Not many effective treatments are available for cystic fibrosis, considered to be a serious inherited disease. Therefore, there are chances that this point can get approval of Vertex Pharmaceuticals Inc.'s experimental combination drug.

Analysts said that the drug can get the go-ahead signal despite the fact that regulators have raised questions over the drug's efficacy.

Alan Carr, an analyst for local investment bank Needham & Co, affirmed that the regulators want to have the evidence of the efficacy level. But then, in this situation the drug will be approved as no other disease-modifying treatments are available for the patient population.

The debated drug is Orkambi, which is the combination of the company's already approved drug Kalydeco and a new drug, lumacaftor. The first drug has been approved for the treatment of a type of a cystic fibrosis, which affects around 5 to 10% of patients suffering from it.

The new drug is meant to treat those affected by mutations from which 50% of patients suffer. In a briefing yesterday, the Food and Drug Administration stated that still there are questions with regard to drug as whether the second drug, lumacaftor, would provide any added benefit.

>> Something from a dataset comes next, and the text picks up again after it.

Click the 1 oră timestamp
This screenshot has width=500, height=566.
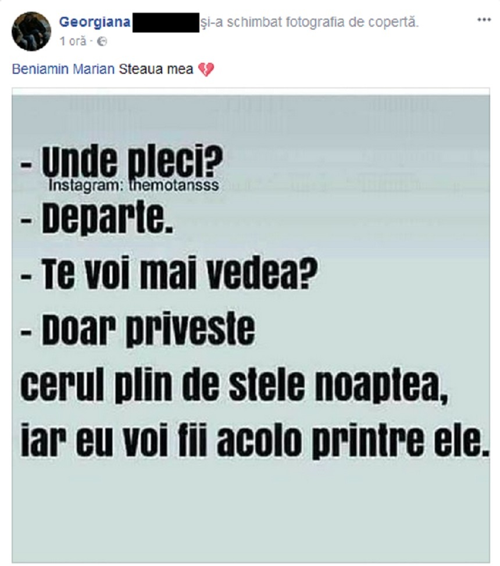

Michael Yee, a San Francisco-based analyst at RBC Capital Markets, said the questions raised by the FDA are about the statistical significance of Orkambi's effectiveness. As per him, the questions are irrelevant.

"The combination is absolutely better than the monotherapy. Whether it is statistically significant has not been proven, but it's not going to block approval", affirmed Yee.

Vertex spokesman Zach Barber affirmed that they are quite confident over the data for this medicine. It can be used to treat 8,500 patients in America. On Tuesday, an FDA advisory panel will meet in Gaithersburg, Md., to discuss further issues.